I'm just confused about the "synchronized/asynchronized I/O" and "blocking/non-blocking I/O". I suppose that "synchronized I/O" always mean some kind of blocking I/O like read/write, they're blocking operations, so they're "synchronized I/O".
"Asynchronous" or "non-blocking" I/O are, indeed, effectively synonymous. However, if we're using Linux terminology, "blocking" and "synchronized" I/O are different.
"Blocking" just tells you that the syscall won't return until the kernel has recorded the data... somewhere. There's no guarantee that this record is persistent in the event of an unexpected power loss or hardware failure; it can simply be a writeahead cache, for example -- so your blocking call can return at a point where other processes running at the time can see the write, but where that write would be lost if a power failure took place.
"Synchronized" in the O_SYNC sense tells you that the syscall won't return until the data is actually persisted to hardware.
Thus: All synchronized I/O is blocking, but not all blocking I/O is synchronized.

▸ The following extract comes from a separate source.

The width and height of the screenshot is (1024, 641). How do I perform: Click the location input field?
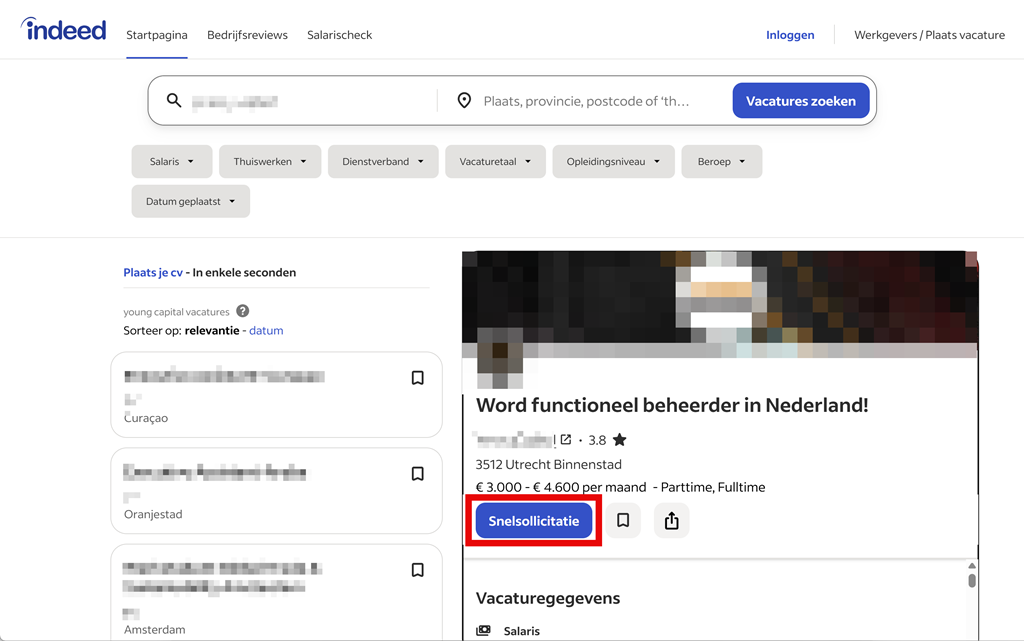(590, 101)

I ask this question because I am looking at multiplexing I/O in Go, which is using epollwait.
When an socket is ready, a goroutine will be waked up and begin to read socket in non-blocking mode. If the read system call still will be blocked during copying data from kernel to user, I assume the kernel thread the gorouine attached to will be put to sleep as well.

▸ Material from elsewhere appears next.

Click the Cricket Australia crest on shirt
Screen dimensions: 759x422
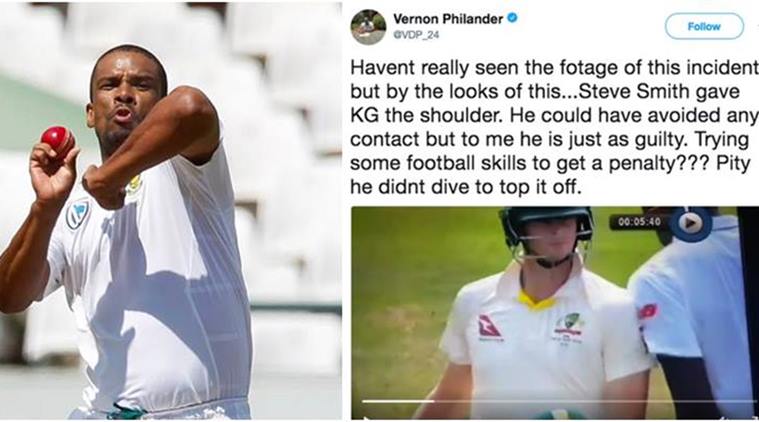coord(569,327)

I fail to quite parse what you've written.
I'll try to make a sheer guess and conjure you might be overseeing the fact that the write(2) and read(2) syscalls (and those of their ilk such as send(2) and recv(2)) on the sockets put into non-blocking mode are free to consume (and return, respectively) less data than requested.
In other words, a write(2) call on a non-blocking socket told to write 1 megabyte of data will consume just as much data currently fits into the assotiated kernel buffer and return immediately, signalling it consumed only as much data. The next immediate call to write(2) will likely return EWOULDBLOCK.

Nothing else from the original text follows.